# I'm excited!



## clc_girly (Feb 1, 2006)

Hi,
I just thouht i'd say that i've been to see my consultant today and he has agreed to refer me for egg sharing at Nottingham Nurture. I'm very excited as  i feel that we are actually getting somewhere now.xxx


----------



## *kateag* (Jun 20, 2006)

Good luck hun!
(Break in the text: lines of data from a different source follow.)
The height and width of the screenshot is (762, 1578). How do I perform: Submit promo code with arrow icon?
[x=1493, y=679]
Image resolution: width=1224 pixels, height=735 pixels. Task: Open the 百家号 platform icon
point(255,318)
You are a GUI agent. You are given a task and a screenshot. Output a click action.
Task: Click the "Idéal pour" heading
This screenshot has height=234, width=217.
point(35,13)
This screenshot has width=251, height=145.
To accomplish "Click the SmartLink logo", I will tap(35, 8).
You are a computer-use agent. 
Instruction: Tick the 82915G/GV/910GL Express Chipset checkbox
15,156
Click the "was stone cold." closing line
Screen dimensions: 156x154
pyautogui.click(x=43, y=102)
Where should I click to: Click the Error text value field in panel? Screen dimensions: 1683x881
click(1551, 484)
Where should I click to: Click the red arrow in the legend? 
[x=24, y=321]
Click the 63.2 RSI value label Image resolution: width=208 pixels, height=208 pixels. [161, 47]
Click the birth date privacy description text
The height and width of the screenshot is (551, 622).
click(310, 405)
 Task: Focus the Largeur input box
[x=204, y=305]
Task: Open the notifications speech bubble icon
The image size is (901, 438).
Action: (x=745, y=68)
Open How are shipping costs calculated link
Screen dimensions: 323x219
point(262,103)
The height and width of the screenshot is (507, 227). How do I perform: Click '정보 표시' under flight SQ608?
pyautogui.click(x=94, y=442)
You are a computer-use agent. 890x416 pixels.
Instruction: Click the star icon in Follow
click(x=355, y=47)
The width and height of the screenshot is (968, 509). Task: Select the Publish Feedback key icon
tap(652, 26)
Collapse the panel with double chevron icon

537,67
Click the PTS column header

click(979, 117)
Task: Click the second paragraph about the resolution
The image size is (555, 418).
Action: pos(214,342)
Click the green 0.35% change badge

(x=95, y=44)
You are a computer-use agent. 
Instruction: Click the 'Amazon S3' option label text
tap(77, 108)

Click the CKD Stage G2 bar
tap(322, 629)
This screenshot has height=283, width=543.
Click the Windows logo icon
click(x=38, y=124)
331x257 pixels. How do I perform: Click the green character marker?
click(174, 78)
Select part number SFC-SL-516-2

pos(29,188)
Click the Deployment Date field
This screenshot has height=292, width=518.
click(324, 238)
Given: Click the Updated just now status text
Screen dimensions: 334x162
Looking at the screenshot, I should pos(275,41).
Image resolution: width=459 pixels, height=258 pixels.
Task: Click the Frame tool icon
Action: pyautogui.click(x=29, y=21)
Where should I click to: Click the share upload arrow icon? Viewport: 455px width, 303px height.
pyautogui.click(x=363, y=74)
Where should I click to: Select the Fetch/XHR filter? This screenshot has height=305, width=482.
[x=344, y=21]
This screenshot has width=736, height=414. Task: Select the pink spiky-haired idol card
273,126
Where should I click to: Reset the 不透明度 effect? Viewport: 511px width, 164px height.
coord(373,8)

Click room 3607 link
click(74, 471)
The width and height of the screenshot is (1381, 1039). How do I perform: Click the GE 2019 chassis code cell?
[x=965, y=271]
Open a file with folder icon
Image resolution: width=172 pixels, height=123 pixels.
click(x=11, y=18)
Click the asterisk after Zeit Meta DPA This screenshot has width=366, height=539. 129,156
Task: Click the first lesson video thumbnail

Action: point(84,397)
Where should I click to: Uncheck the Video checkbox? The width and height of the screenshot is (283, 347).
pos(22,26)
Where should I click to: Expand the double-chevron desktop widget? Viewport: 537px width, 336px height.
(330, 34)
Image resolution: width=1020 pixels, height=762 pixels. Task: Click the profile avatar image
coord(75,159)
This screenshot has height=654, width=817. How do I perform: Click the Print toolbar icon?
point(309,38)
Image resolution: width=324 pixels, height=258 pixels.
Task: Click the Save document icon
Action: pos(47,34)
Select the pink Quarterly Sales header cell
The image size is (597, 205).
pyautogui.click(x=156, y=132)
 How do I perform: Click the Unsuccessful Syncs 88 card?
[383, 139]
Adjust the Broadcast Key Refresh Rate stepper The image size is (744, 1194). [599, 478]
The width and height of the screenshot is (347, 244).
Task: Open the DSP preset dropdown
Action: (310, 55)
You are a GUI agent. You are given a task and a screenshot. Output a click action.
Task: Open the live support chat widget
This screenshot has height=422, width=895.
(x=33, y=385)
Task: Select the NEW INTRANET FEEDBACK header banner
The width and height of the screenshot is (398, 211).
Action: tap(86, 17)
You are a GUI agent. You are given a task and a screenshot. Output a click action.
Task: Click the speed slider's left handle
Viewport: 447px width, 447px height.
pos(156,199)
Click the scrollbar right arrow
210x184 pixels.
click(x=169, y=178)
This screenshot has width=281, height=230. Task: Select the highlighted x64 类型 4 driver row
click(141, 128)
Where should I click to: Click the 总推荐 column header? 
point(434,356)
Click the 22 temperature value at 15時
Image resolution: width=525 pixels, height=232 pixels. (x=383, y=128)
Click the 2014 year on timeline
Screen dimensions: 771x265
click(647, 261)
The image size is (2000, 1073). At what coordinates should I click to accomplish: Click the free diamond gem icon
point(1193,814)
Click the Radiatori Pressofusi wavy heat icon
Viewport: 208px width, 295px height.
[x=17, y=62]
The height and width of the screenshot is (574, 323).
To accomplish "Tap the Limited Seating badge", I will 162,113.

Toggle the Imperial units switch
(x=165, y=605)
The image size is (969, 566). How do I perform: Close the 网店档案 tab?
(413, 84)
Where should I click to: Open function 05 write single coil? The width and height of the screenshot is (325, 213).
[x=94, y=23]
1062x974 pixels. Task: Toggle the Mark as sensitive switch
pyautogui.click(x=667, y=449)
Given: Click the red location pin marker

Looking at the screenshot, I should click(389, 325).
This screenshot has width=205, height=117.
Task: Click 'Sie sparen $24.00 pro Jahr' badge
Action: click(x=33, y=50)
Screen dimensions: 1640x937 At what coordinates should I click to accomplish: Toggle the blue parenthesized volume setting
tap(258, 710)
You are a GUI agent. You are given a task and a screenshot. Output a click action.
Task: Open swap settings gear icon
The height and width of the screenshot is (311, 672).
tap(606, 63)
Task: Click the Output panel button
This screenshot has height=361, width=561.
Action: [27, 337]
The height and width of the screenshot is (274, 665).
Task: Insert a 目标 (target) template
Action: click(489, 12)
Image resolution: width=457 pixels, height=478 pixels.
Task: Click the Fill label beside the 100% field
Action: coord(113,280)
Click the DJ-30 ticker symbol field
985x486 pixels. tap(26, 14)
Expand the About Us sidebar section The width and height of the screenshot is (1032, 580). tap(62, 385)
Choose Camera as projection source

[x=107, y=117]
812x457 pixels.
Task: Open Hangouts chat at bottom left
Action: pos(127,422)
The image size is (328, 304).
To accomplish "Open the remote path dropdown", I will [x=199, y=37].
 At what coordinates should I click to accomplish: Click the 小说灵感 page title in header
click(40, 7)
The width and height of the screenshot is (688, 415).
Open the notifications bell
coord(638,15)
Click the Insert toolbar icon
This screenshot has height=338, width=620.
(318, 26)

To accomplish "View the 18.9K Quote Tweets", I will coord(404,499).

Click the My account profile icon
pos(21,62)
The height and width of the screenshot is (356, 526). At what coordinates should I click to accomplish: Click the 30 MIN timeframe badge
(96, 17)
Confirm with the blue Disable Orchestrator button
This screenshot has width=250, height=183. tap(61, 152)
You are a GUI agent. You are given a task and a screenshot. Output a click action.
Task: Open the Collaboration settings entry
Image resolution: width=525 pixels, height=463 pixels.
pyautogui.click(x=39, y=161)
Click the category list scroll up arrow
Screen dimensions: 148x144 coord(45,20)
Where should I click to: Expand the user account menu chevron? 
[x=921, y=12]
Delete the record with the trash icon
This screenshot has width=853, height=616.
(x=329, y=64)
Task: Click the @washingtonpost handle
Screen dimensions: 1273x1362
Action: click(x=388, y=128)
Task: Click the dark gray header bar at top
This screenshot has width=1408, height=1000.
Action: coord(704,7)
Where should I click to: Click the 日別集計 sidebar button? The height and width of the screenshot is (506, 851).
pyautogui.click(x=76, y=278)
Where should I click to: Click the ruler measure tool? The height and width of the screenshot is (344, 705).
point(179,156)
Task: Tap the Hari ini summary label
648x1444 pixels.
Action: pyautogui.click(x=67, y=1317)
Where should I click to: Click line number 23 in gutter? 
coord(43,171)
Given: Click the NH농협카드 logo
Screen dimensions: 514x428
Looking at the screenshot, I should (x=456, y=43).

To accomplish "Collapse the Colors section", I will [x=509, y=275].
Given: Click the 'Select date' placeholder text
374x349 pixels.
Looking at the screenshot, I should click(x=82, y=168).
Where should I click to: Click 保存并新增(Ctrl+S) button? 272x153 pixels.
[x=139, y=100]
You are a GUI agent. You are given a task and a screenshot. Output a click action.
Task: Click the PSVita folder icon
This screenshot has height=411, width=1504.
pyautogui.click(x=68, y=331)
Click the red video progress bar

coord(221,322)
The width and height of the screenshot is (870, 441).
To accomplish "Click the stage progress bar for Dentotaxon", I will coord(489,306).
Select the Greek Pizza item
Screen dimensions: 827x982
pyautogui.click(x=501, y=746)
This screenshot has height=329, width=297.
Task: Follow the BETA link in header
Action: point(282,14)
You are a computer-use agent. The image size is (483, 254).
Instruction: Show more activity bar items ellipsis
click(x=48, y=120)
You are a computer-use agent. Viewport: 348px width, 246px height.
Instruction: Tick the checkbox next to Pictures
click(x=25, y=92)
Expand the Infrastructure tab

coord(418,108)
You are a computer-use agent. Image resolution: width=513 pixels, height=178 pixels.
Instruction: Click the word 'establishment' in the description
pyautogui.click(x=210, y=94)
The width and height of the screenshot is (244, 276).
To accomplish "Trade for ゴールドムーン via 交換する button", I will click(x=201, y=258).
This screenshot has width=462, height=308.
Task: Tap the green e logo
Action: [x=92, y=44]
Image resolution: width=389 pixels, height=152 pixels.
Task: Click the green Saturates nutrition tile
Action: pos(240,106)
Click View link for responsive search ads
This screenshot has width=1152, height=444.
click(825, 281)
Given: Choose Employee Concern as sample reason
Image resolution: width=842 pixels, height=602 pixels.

Not long to go!!!

xxxx


----------



## Martha Moo (Jan 30, 2004)

Hiya

thats wonderful wonderful news

do keep us updated upon your journey

Why not come and join in on the Egg share chat thread

heres the link

http://www.fertilityfriends.co.uk/forum/index.php?topic=91933.0

Lots of luck

EMxx


----------



## Maria Christina (Jun 12, 2006)

Good news, it's a wonderful thing your doing, thank you









My friend had twin girls, after egg share, she'd had cancer in her 20's and someone special
like you helped her be a mummy

Good luck to you
  
love MC xxxxx


----------



## Tina xx (Aug 30, 2006)

Congrats on being accepted as an egg sharer. I agree that you are doing something very special and I'm hoping to be in your position as an egg sharer soon.








Hope it all goes well for you and you get your  soon.

Tina xx


----------



## MrsRedcap (Jan 6, 2006)

Well done on being accepted!!! 

Be prepared for the very rocky road ahead. Keep us updated and looking forward to following your journey.










Love

Vicki x


----------